§ Objective:
Print each of the rows below verbatim, keeping their order and line breaks.
**** Given entries ****
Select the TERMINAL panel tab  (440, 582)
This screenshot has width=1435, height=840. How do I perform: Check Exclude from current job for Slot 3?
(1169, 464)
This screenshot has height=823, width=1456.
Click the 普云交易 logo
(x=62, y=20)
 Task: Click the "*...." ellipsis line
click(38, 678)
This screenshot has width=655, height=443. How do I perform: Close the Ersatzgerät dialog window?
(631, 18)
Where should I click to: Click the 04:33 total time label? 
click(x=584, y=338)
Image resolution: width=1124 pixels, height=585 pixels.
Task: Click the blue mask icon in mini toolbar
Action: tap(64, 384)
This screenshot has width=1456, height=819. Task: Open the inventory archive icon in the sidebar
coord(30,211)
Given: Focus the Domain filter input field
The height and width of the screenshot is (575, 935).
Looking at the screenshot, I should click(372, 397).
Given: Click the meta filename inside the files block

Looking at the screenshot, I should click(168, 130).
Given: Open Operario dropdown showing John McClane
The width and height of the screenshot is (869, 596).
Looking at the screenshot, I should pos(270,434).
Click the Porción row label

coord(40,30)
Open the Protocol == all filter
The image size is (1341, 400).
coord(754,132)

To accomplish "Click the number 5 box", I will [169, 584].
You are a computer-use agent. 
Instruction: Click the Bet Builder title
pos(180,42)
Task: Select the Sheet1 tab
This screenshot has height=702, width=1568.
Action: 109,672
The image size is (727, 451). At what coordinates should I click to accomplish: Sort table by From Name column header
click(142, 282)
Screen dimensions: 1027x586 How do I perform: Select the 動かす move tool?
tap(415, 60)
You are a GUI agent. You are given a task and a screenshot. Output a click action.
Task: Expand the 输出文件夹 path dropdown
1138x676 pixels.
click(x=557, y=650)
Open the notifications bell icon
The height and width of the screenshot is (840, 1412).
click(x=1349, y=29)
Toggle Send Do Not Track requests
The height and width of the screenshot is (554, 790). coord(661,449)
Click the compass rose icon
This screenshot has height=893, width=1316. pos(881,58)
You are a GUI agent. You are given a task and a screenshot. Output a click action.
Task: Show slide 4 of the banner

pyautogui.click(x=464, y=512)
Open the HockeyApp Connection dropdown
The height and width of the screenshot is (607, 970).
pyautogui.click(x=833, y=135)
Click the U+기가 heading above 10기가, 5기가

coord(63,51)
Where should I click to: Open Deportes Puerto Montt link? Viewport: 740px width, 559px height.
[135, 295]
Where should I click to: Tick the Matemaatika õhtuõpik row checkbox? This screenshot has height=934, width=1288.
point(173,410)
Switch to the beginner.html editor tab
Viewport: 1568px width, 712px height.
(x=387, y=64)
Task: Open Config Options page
****
§ Final result:
Select the TERMINAL panel tab  (440, 582)
This screenshot has width=1435, height=840. How do I perform: Check Exclude from current job for Slot 3?
(1169, 464)
This screenshot has height=823, width=1456.
Click the 普云交易 logo
(x=62, y=20)
 Task: Click the "*...." ellipsis line
click(38, 678)
This screenshot has width=655, height=443. How do I perform: Close the Ersatzgerät dialog window?
(631, 18)
Where should I click to: Click the 04:33 total time label? 
click(x=584, y=338)
Image resolution: width=1124 pixels, height=585 pixels.
Task: Click the blue mask icon in mini toolbar
Action: tap(64, 384)
This screenshot has width=1456, height=819. Task: Open the inventory archive icon in the sidebar
coord(30,211)
Given: Focus the Domain filter input field
The height and width of the screenshot is (575, 935).
Looking at the screenshot, I should click(372, 397).
Given: Click the meta filename inside the files block

Looking at the screenshot, I should click(168, 130).
Given: Open Operario dropdown showing John McClane
The width and height of the screenshot is (869, 596).
Looking at the screenshot, I should pos(270,434).
Click the Porción row label

coord(40,30)
Open the Protocol == all filter
The image size is (1341, 400).
coord(754,132)

To accomplish "Click the number 5 box", I will [169, 584].
You are a computer-use agent. 
Instruction: Click the Bet Builder title
pos(180,42)
Task: Select the Sheet1 tab
This screenshot has height=702, width=1568.
Action: 109,672
The image size is (727, 451). At what coordinates should I click to accomplish: Sort table by From Name column header
click(142, 282)
Screen dimensions: 1027x586 How do I perform: Select the 動かす move tool?
tap(415, 60)
You are a GUI agent. You are given a task and a screenshot. Output a click action.
Task: Expand the 输出文件夹 path dropdown
1138x676 pixels.
click(x=557, y=650)
Open the notifications bell icon
The height and width of the screenshot is (840, 1412).
click(x=1349, y=29)
Toggle Send Do Not Track requests
The height and width of the screenshot is (554, 790). coord(661,449)
Click the compass rose icon
This screenshot has height=893, width=1316. pos(881,58)
You are a GUI agent. You are given a task and a screenshot. Output a click action.
Task: Show slide 4 of the banner

pyautogui.click(x=464, y=512)
Open the HockeyApp Connection dropdown
The height and width of the screenshot is (607, 970).
pyautogui.click(x=833, y=135)
Click the U+기가 heading above 10기가, 5기가

coord(63,51)
Where should I click to: Open Deportes Puerto Montt link? Viewport: 740px width, 559px height.
[135, 295]
Where should I click to: Tick the Matemaatika õhtuõpik row checkbox? This screenshot has height=934, width=1288.
point(173,410)
Switch to the beginner.html editor tab
Viewport: 1568px width, 712px height.
(x=387, y=64)
Task: Open Config Options page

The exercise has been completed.